¿Por qué te has metido en mi portátil? Un misterio ante una mirada desconocida.
«¿Qué diablos haces en mi ordenador?» gritó Alejandro, levantándose frente a Elena. Nunca lo había visto así…
Elena llegó del colegio y, al entrar, notó el olor pesado a alcohol en el recibidor. Desde la habitación se escuchaba un fuerte ronquido. Su padre estaba borracho otra vez. La niña pasó directo a la cocina.
Su madre estaba frente al fregadero, pelando patatas. Al oír los pasos, se volvió. Elena, con mirada penetrante, vio al instante su mejilla roja e hinchada.
Mamá, vámonos de aquí. ¿Cuánto más vamos a aguantar? Un día te matará dijo Elena con rabia.
¿Adónde iremos? ¿Quién nos necesita? No tenemos dinero para un alquiler. No temas, no me matará. Es un cobarde. Solo conmigo se atreve a levantar la mano.

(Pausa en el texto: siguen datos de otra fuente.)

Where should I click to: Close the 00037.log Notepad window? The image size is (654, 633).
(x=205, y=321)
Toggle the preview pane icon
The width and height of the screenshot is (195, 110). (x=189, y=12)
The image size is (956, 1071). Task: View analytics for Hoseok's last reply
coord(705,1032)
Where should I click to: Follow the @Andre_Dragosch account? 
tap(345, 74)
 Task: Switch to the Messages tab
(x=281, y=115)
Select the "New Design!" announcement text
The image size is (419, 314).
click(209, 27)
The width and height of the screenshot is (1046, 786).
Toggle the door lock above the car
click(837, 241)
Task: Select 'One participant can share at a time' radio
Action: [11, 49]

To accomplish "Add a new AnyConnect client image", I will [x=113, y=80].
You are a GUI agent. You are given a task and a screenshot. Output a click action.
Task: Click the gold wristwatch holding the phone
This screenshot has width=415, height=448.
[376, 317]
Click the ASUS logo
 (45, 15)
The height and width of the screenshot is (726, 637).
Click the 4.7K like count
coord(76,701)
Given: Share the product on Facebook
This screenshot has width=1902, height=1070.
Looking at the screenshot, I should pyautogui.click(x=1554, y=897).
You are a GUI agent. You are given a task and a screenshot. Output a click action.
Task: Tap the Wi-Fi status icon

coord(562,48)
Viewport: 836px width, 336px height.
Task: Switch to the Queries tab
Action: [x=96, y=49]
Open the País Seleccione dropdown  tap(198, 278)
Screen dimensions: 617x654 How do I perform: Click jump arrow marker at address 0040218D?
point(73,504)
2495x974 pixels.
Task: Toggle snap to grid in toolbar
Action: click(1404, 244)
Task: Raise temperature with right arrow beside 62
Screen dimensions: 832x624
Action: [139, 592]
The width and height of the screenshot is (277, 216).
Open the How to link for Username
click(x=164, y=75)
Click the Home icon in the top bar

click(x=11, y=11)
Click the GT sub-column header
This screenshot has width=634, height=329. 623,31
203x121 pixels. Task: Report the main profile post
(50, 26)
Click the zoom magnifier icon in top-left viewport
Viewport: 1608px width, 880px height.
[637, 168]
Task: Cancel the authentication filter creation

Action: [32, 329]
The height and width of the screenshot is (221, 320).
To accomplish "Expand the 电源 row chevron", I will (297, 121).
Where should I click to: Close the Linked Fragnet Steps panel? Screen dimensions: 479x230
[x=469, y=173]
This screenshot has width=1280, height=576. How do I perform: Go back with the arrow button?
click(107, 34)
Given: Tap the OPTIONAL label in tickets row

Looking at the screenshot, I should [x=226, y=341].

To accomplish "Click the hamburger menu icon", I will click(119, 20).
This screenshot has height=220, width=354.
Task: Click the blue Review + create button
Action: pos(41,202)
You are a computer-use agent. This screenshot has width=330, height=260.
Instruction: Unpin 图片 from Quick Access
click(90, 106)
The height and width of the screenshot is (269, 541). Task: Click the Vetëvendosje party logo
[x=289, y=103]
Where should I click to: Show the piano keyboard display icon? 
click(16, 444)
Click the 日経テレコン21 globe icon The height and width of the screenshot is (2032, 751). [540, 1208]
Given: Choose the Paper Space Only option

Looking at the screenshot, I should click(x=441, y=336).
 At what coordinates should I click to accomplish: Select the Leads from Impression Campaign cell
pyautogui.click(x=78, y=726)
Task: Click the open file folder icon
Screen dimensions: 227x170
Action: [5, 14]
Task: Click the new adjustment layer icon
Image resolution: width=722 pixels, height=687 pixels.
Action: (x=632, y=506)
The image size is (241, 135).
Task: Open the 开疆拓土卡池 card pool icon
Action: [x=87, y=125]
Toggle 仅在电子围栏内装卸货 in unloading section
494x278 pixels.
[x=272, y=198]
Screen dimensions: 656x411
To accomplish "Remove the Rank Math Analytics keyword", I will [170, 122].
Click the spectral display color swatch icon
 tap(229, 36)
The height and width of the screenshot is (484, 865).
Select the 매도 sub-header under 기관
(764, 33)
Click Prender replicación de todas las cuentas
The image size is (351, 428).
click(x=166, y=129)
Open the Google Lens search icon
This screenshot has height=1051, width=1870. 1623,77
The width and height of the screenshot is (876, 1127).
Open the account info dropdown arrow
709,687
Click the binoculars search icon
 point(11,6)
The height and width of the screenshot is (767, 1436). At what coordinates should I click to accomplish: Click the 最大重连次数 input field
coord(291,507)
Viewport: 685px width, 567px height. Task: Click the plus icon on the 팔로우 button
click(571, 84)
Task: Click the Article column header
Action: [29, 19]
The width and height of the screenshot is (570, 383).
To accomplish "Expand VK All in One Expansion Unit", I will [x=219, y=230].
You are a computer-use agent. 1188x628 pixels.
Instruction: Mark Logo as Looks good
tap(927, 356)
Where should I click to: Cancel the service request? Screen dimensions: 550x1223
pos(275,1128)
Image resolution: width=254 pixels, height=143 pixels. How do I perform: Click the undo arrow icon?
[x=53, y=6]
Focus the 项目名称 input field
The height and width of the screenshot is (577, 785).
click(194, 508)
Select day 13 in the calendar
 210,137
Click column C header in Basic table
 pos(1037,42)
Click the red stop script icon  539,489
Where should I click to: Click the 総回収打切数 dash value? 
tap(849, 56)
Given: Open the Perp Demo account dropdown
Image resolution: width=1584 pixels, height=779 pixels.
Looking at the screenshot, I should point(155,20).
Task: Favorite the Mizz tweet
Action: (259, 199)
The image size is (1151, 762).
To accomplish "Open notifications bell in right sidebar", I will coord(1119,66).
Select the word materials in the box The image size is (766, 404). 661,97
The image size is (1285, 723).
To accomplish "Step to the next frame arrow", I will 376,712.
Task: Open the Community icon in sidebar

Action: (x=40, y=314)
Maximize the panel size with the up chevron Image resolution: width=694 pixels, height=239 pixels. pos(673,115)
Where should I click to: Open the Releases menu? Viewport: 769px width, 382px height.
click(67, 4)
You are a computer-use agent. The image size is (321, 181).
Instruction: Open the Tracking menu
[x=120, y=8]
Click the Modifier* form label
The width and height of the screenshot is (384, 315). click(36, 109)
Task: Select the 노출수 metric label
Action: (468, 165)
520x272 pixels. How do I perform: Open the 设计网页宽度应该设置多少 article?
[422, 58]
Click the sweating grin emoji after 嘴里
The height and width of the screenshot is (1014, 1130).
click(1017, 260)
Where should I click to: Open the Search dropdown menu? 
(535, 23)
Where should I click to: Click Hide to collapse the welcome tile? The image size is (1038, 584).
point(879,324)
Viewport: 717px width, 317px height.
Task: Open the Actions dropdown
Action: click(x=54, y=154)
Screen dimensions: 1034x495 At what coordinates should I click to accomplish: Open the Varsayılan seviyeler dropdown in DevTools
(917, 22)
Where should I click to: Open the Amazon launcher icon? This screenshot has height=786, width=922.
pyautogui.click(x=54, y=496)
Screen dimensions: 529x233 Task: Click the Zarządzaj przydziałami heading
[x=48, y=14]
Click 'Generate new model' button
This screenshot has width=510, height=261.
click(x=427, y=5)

Por la mañana, Elena se despertó por unos ruidos extraños. Se levantó y miró hacia la cocina. Su padre estaba junto a la cocina, con la cabeza echada hacia atrás, bebiendo directamente de la tetera. Elena observó, hipnotizada, cómo su nuez subía y bajaba. Escuchó el sonido del agua bajando por su garganta, como un chapoteo sucio. «¡Ahogate! ¡Por favor, Dios, que se ahogue!», pensó con odio.
Pero su padre no se ahogó. Dejó la tetera en la cocina, suspiró satisfecho, la miró con ojos rojos e hinchados y pasó junto a ella rumbo al baño.
Elena torció el gesto al recordar que su madre volvería a usar esa tetera sin lavarla, con el rastro de saliva y el olor de su padre. Agarró el recipiente y lo restregó con fuerza, prometiéndose que nunca bebería de él sin limpiarlo antes.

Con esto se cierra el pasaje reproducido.